Thank you for sharing your process, challenges, successes and failures. I love reading through it and learning from it!
My pleasure, happy to share!
@nunzioc: First off… nice bowls and workflow.
But… for the sins of your title, you must now go and design a full scroll saw, to be constructed using a Glowforge. That is what I came to this thread to see! You tease!
Lol, I absolutely intend to do so…just need a little bit of time, and some materials…
By the way, this is what the one that I made manually on my mill came out like, after 3 friggen hours!
I hadn’t cleared out the sawdust from the cuts yet so that is why it looks like that, and it exploded when I tried to resaw it ad it slipped from my hold, lol…still have all ten fingers, luckily
Eek! Glowforge safer than scroll saw for sure!
What were your feed/speed/depth per?
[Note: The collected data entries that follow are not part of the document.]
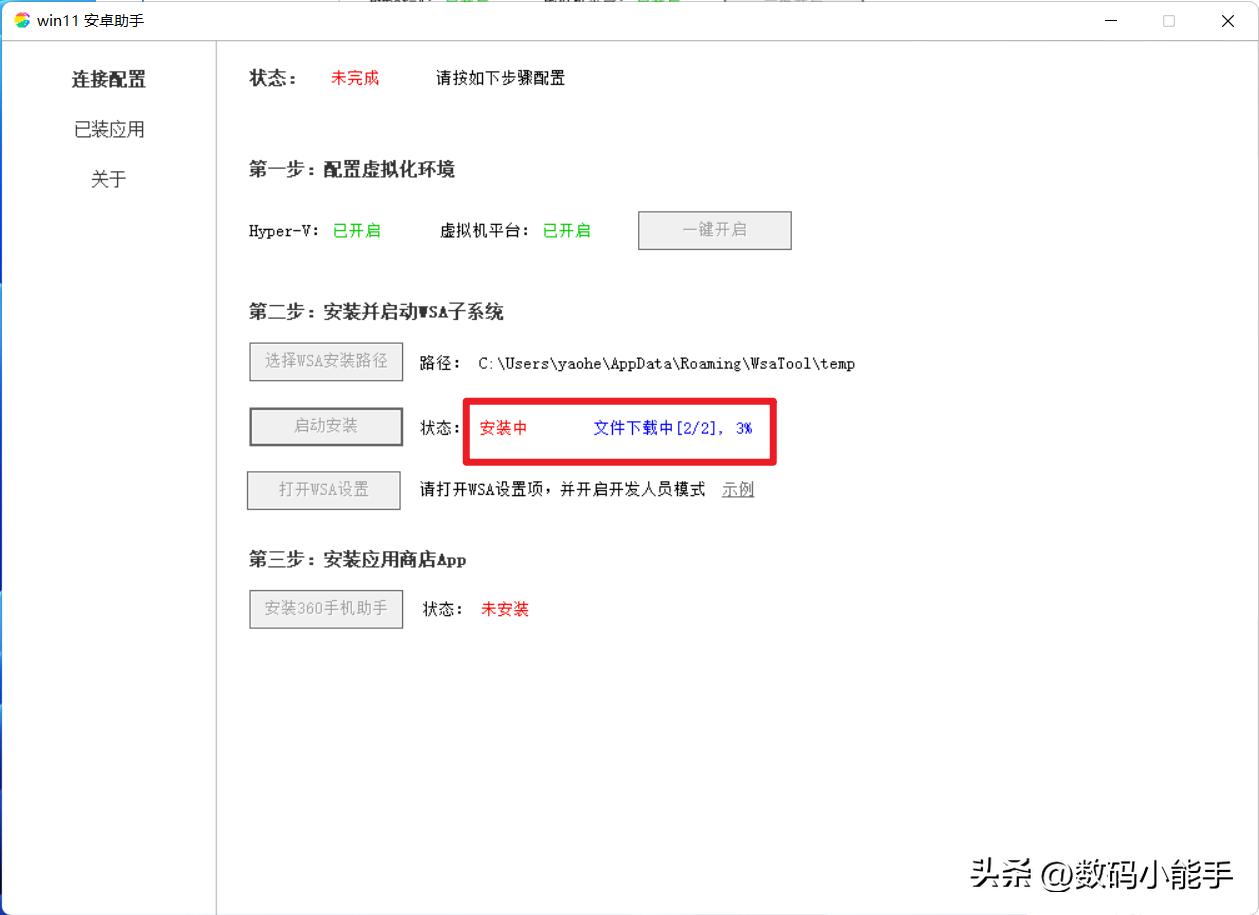Open the 关于 page

pyautogui.click(x=108, y=179)
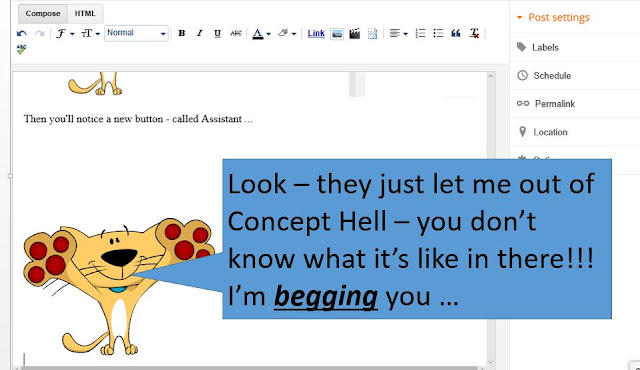
Task: Open the font family dropdown
Action: point(65,33)
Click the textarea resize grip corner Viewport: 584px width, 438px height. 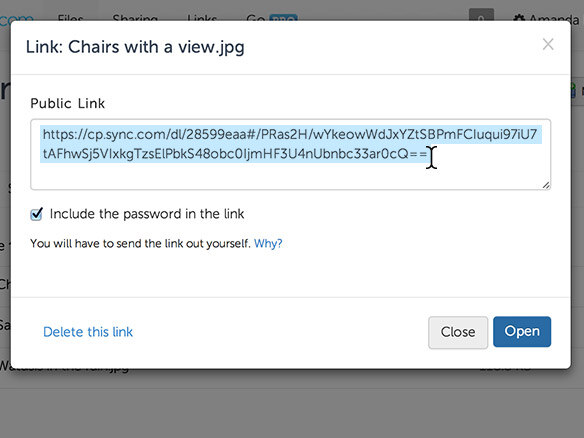tap(546, 185)
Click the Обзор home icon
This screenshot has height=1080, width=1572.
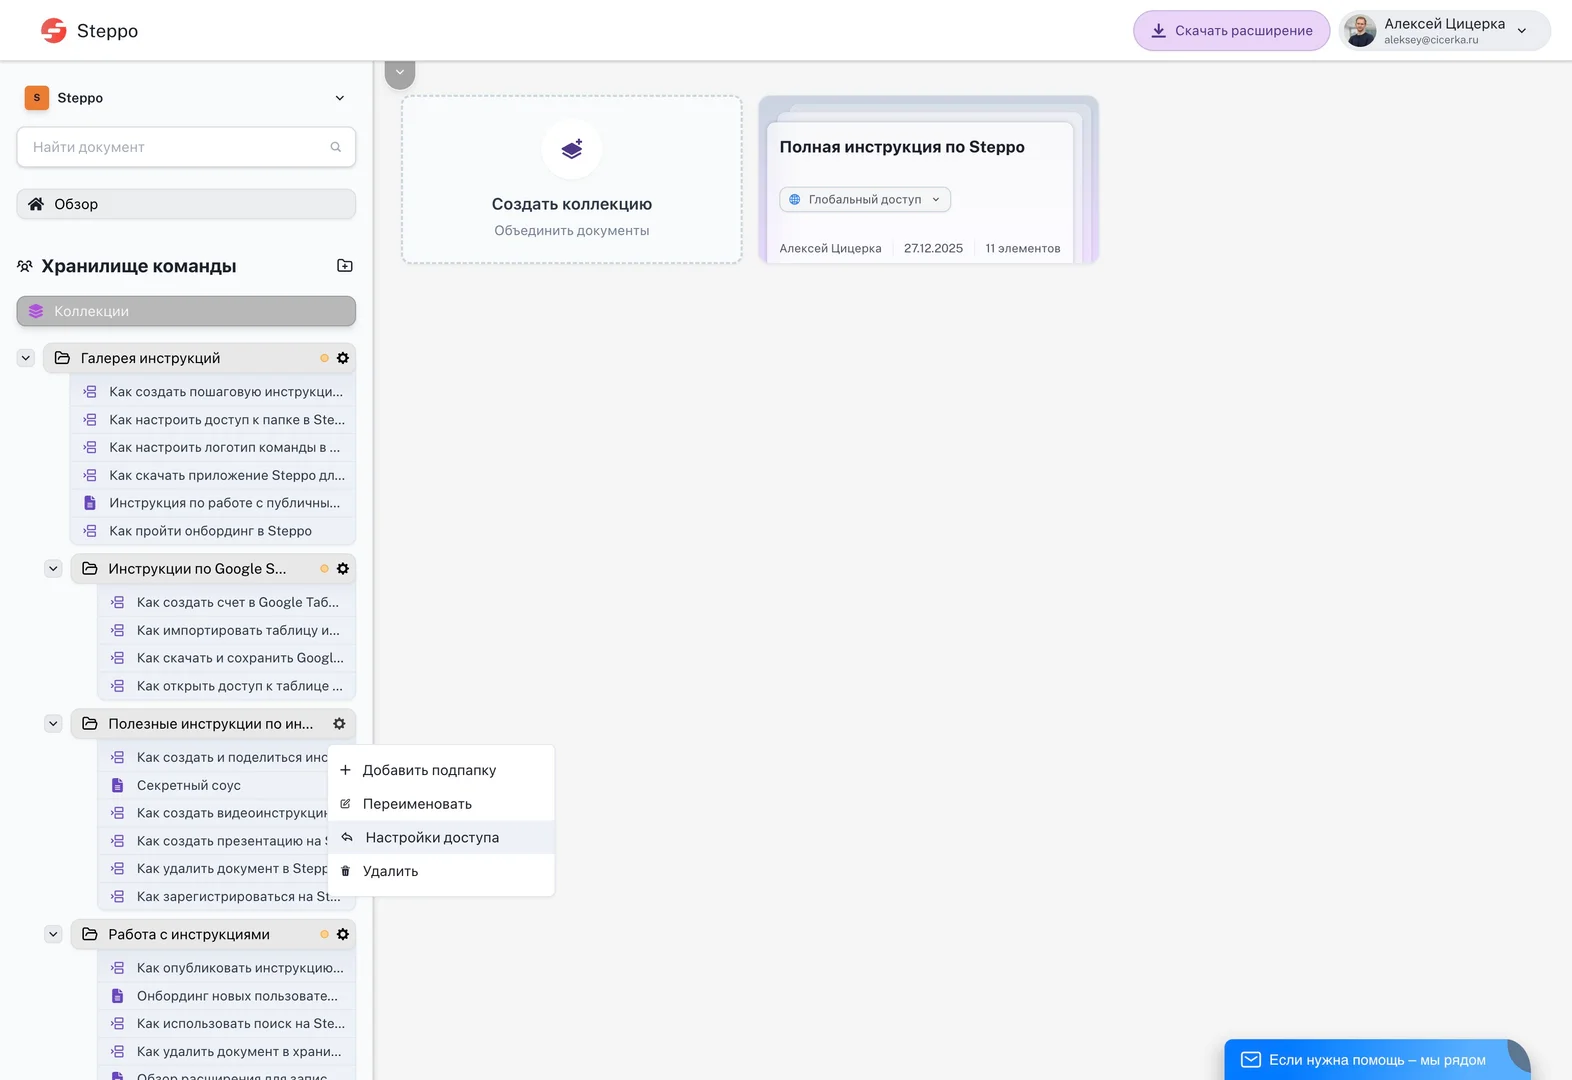(x=36, y=204)
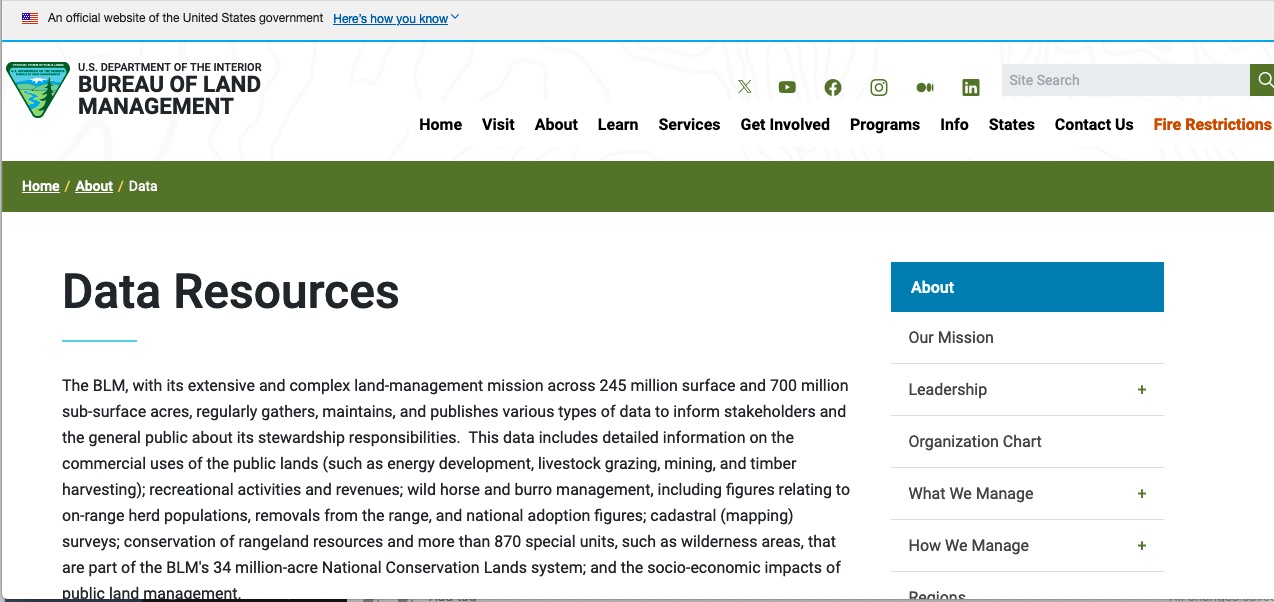Image resolution: width=1274 pixels, height=602 pixels.
Task: Open the States navigation menu
Action: (1011, 124)
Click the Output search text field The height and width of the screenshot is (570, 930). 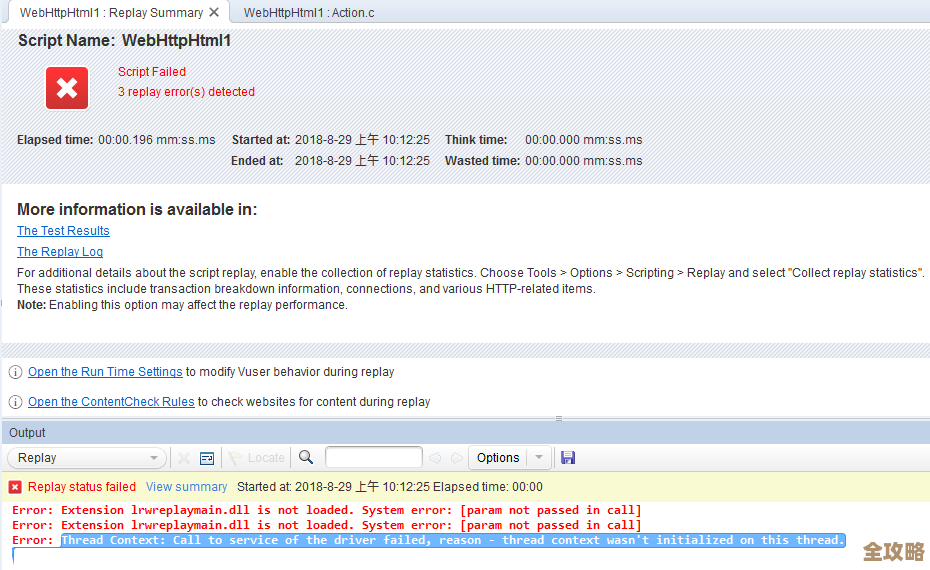[x=373, y=458]
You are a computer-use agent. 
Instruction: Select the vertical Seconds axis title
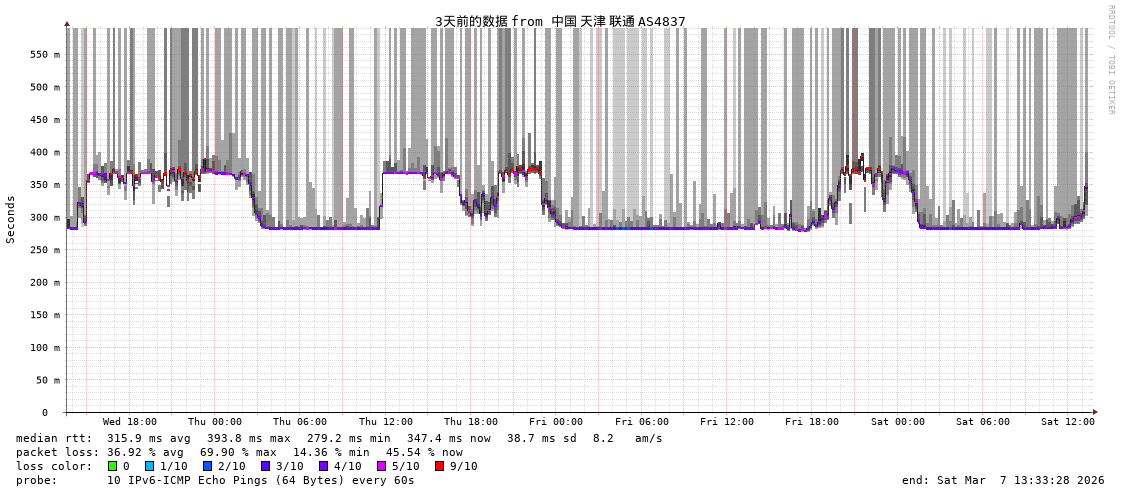click(x=11, y=219)
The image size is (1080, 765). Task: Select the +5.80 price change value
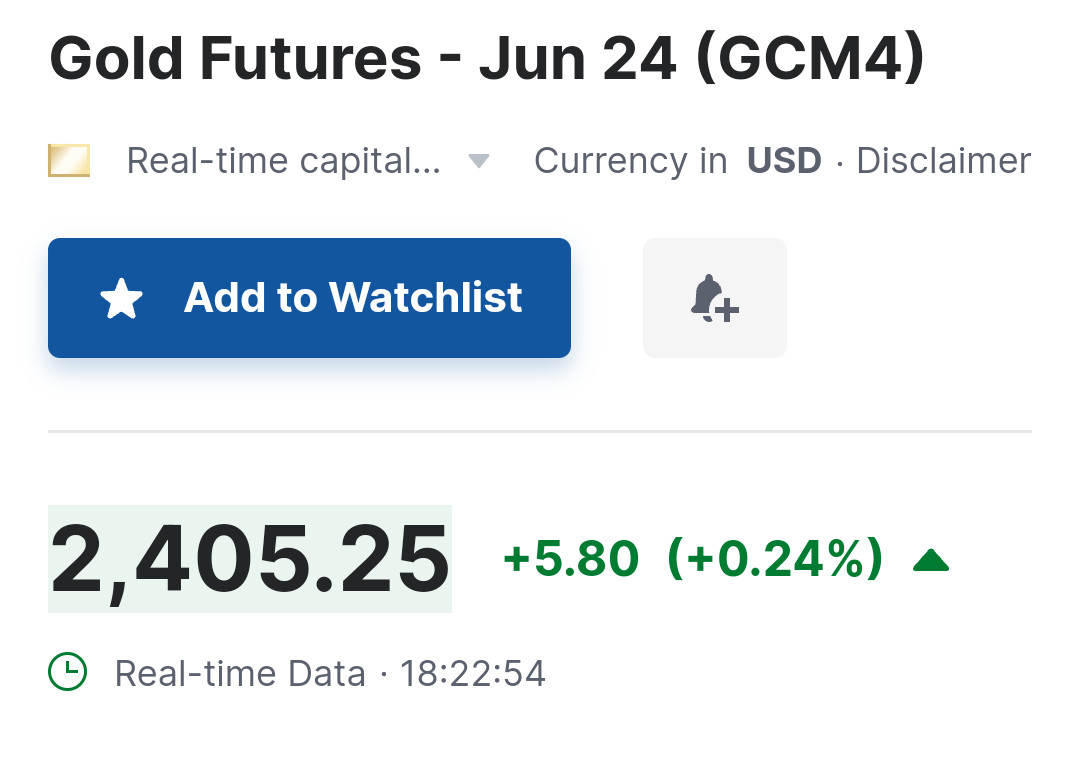pos(571,559)
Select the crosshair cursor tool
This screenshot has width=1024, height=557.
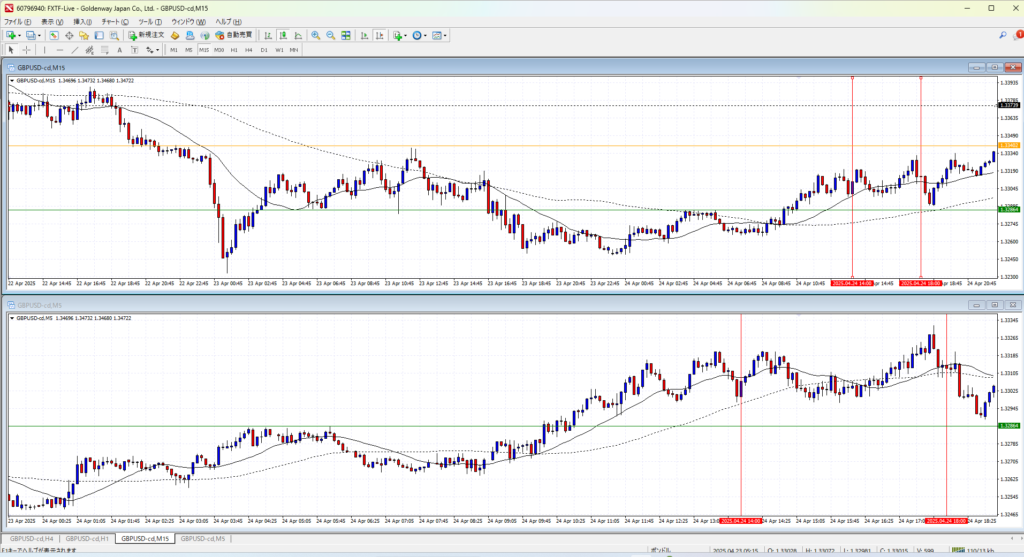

What bit?
The cuts were 1/8th x 1/8th, and the engraves for the inlay were 1/16th x 1/16th…
I don’t recall the rpms, but I manually moved the bed at what I felt was a fair speed…and wound up breaking the tip off of the 1/16th end mill, lol. Luckily the remaining piece was still usable.
Well, maybe unluckily, since all that work I continued doing went to scrap anyway in the end.
Well the first one costs 1 million, second 600k, third one pennies…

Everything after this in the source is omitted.